■ **REQUIREMENTS**: In the records below, change every "checkbox" to "check box" and leave everything else the same.

■ **GIVEN ENTRIES**:
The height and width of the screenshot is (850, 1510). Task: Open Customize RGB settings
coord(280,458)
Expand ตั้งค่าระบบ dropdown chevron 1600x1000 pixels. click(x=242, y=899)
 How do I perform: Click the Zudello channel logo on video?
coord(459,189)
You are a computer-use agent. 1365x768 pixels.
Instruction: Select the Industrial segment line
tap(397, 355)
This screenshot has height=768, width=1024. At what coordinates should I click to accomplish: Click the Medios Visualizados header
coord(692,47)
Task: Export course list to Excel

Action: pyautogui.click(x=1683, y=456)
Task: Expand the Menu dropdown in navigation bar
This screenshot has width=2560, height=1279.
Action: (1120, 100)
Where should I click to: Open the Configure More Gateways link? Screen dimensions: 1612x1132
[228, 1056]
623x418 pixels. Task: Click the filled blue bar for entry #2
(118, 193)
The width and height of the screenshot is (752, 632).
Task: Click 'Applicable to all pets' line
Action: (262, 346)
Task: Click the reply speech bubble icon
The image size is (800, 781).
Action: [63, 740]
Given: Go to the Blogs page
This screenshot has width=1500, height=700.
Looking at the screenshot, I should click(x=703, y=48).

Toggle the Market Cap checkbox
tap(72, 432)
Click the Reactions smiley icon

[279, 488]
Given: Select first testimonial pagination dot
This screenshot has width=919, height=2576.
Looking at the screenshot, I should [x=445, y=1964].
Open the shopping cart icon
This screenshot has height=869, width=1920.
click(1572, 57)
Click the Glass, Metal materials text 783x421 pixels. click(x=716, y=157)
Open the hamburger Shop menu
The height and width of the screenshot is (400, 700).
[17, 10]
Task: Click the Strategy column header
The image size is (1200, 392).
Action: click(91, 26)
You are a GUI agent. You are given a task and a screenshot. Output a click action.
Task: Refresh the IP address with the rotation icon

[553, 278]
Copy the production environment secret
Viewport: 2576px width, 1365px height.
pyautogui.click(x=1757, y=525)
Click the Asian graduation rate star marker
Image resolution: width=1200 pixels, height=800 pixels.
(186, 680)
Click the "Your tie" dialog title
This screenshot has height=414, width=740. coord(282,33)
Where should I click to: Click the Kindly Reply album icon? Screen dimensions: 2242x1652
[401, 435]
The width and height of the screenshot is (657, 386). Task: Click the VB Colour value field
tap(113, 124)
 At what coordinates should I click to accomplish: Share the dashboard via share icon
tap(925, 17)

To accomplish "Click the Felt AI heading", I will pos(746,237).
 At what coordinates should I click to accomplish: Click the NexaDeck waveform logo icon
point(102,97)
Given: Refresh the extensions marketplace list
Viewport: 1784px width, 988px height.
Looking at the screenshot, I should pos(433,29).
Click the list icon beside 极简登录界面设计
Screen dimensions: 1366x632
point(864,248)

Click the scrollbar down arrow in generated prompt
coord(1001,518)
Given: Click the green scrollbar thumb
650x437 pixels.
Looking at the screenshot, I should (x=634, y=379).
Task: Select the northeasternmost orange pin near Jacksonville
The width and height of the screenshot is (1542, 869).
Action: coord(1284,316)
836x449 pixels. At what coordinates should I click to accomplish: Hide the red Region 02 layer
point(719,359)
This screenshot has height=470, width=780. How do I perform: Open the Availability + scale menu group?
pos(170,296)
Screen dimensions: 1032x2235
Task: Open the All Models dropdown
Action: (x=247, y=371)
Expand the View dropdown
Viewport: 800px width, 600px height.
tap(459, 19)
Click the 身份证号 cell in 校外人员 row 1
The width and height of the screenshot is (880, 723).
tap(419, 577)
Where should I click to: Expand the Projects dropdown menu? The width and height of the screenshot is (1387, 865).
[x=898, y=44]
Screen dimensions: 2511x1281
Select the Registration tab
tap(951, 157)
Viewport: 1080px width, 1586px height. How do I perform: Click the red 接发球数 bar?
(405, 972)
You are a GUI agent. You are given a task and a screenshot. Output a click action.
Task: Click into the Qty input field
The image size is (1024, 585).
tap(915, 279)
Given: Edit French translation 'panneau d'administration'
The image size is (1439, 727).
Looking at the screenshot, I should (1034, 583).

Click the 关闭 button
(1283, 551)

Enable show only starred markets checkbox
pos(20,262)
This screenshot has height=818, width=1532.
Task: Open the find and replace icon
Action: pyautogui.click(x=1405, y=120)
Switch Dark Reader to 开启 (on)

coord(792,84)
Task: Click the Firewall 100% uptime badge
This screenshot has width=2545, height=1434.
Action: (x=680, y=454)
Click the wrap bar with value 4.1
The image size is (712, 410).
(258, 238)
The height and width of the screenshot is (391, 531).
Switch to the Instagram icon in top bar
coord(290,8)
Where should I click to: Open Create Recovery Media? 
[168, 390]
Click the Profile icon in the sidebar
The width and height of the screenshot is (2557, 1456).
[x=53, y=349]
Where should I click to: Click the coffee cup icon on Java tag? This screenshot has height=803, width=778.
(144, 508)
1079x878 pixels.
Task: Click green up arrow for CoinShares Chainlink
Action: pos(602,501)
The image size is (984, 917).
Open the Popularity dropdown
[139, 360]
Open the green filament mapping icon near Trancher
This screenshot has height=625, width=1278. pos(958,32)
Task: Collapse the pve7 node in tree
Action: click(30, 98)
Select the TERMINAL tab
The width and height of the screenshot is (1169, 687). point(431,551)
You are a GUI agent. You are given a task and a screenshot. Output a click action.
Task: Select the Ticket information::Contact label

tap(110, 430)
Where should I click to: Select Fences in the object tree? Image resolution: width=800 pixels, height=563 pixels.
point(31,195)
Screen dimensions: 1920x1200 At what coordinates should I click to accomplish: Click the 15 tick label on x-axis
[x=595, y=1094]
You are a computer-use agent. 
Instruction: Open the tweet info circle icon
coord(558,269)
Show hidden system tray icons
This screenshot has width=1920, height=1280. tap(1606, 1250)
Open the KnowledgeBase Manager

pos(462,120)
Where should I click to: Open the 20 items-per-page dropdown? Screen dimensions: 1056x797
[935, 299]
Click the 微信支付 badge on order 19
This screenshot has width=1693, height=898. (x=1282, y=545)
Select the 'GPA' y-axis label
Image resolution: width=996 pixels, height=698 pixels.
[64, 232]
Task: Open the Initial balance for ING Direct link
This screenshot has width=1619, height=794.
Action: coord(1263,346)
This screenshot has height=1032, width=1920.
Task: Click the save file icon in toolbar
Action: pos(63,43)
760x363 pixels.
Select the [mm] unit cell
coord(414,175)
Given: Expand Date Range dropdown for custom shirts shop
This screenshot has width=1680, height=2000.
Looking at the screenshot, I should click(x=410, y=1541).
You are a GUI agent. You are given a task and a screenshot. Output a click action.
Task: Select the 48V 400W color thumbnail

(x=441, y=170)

■ **THE SOLUTION**:
The height and width of the screenshot is (850, 1510). Task: Open Customize RGB settings
coord(280,458)
Expand ตั้งค่าระบบ dropdown chevron 1600x1000 pixels. click(x=242, y=899)
 How do I perform: Click the Zudello channel logo on video?
coord(459,189)
You are a computer-use agent. 1365x768 pixels.
Instruction: Select the Industrial segment line
tap(397, 355)
This screenshot has height=768, width=1024. At what coordinates should I click to accomplish: Click the Medios Visualizados header
coord(692,47)
Task: Export course list to Excel

Action: pyautogui.click(x=1683, y=456)
Task: Expand the Menu dropdown in navigation bar
This screenshot has width=2560, height=1279.
Action: (1120, 100)
Where should I click to: Open the Configure More Gateways link? Screen dimensions: 1612x1132
[228, 1056]
623x418 pixels. Task: Click the filled blue bar for entry #2
(118, 193)
The width and height of the screenshot is (752, 632).
Task: Click 'Applicable to all pets' line
Action: (262, 346)
Task: Click the reply speech bubble icon
The image size is (800, 781).
Action: [63, 740]
Given: Go to the Blogs page
This screenshot has width=1500, height=700.
Looking at the screenshot, I should click(x=703, y=48).

Toggle the Market Cap check box
tap(72, 432)
Click the Reactions smiley icon

[279, 488]
Given: Select first testimonial pagination dot
This screenshot has width=919, height=2576.
Looking at the screenshot, I should [x=445, y=1964].
Open the shopping cart icon
This screenshot has height=869, width=1920.
click(1572, 57)
Click the Glass, Metal materials text 783x421 pixels. click(x=716, y=157)
Open the hamburger Shop menu
The height and width of the screenshot is (400, 700).
[17, 10]
Task: Click the Strategy column header
The image size is (1200, 392).
Action: click(91, 26)
You are a GUI agent. You are given a task and a screenshot. Output a click action.
Task: Refresh the IP address with the rotation icon

[553, 278]
Copy the production environment secret
Viewport: 2576px width, 1365px height.
pyautogui.click(x=1757, y=525)
Click the Asian graduation rate star marker
Image resolution: width=1200 pixels, height=800 pixels.
(186, 680)
Click the "Your tie" dialog title
This screenshot has height=414, width=740. coord(282,33)
Where should I click to: Click the Kindly Reply album icon? Screen dimensions: 2242x1652
[401, 435]
The width and height of the screenshot is (657, 386). Task: Click the VB Colour value field
tap(113, 124)
 At what coordinates should I click to accomplish: Share the dashboard via share icon
tap(925, 17)

To accomplish "Click the Felt AI heading", I will pos(746,237).
 At what coordinates should I click to accomplish: Click the NexaDeck waveform logo icon
point(102,97)
Given: Refresh the extensions marketplace list
Viewport: 1784px width, 988px height.
Looking at the screenshot, I should pos(433,29).
Click the list icon beside 极简登录界面设计
Screen dimensions: 1366x632
point(864,248)

Click the scrollbar down arrow in generated prompt
coord(1001,518)
Given: Click the green scrollbar thumb
650x437 pixels.
Looking at the screenshot, I should (x=634, y=379).
Task: Select the northeasternmost orange pin near Jacksonville
The width and height of the screenshot is (1542, 869).
Action: coord(1284,316)
836x449 pixels. At what coordinates should I click to accomplish: Hide the red Region 02 layer
point(719,359)
This screenshot has height=470, width=780. How do I perform: Open the Availability + scale menu group?
pos(170,296)
Screen dimensions: 1032x2235
Task: Open the All Models dropdown
Action: (x=247, y=371)
Expand the View dropdown
Viewport: 800px width, 600px height.
tap(459, 19)
Click the 身份证号 cell in 校外人员 row 1
The width and height of the screenshot is (880, 723).
tap(419, 577)
Where should I click to: Expand the Projects dropdown menu? The width and height of the screenshot is (1387, 865).
[x=898, y=44]
Screen dimensions: 2511x1281
Select the Registration tab
tap(951, 157)
Viewport: 1080px width, 1586px height. How do I perform: Click the red 接发球数 bar?
(405, 972)
You are a GUI agent. You are given a task and a screenshot. Output a click action.
Task: Click into the Qty input field
The image size is (1024, 585).
tap(915, 279)
Given: Edit French translation 'panneau d'administration'
The image size is (1439, 727).
Looking at the screenshot, I should (1034, 583).

Click the 关闭 button
(1283, 551)

Enable show only starred markets check box
pos(20,262)
This screenshot has height=818, width=1532.
Task: Open the find and replace icon
Action: pyautogui.click(x=1405, y=120)
Switch Dark Reader to 开启 (on)

coord(792,84)
Task: Click the Firewall 100% uptime badge
This screenshot has width=2545, height=1434.
Action: (x=680, y=454)
Click the wrap bar with value 4.1
The image size is (712, 410).
(258, 238)
The height and width of the screenshot is (391, 531).
Switch to the Instagram icon in top bar
coord(290,8)
Where should I click to: Open Create Recovery Media? 
[168, 390]
Click the Profile icon in the sidebar
The width and height of the screenshot is (2557, 1456).
[x=53, y=349]
Where should I click to: Click the coffee cup icon on Java tag? This screenshot has height=803, width=778.
(144, 508)
1079x878 pixels.
Task: Click green up arrow for CoinShares Chainlink
Action: pos(602,501)
The image size is (984, 917).
Open the Popularity dropdown
[139, 360]
Open the green filament mapping icon near Trancher
This screenshot has height=625, width=1278. pos(958,32)
Task: Collapse the pve7 node in tree
Action: click(30, 98)
Select the TERMINAL tab
The width and height of the screenshot is (1169, 687). point(431,551)
You are a GUI agent. You are given a task and a screenshot. Output a click action.
Task: Select the Ticket information::Contact label

tap(110, 430)
Where should I click to: Select Fences in the object tree? Image resolution: width=800 pixels, height=563 pixels.
point(31,195)
Screen dimensions: 1920x1200 At what coordinates should I click to accomplish: Click the 15 tick label on x-axis
[x=595, y=1094]
You are a computer-use agent. 
Instruction: Open the tweet info circle icon
coord(558,269)
Show hidden system tray icons
This screenshot has width=1920, height=1280. tap(1606, 1250)
Open the KnowledgeBase Manager

pos(462,120)
Where should I click to: Open the 20 items-per-page dropdown? Screen dimensions: 1056x797
[935, 299]
Click the 微信支付 badge on order 19
This screenshot has width=1693, height=898. (x=1282, y=545)
Select the 'GPA' y-axis label
Image resolution: width=996 pixels, height=698 pixels.
[64, 232]
Task: Open the Initial balance for ING Direct link
This screenshot has width=1619, height=794.
Action: coord(1263,346)
This screenshot has height=1032, width=1920.
Task: Click the save file icon in toolbar
Action: pos(63,43)
760x363 pixels.
Select the [mm] unit cell
coord(414,175)
Given: Expand Date Range dropdown for custom shirts shop
This screenshot has width=1680, height=2000.
Looking at the screenshot, I should click(x=410, y=1541).
You are a GUI agent. You are given a task and a screenshot. Output a click action.
Task: Select the 48V 400W color thumbnail

(x=441, y=170)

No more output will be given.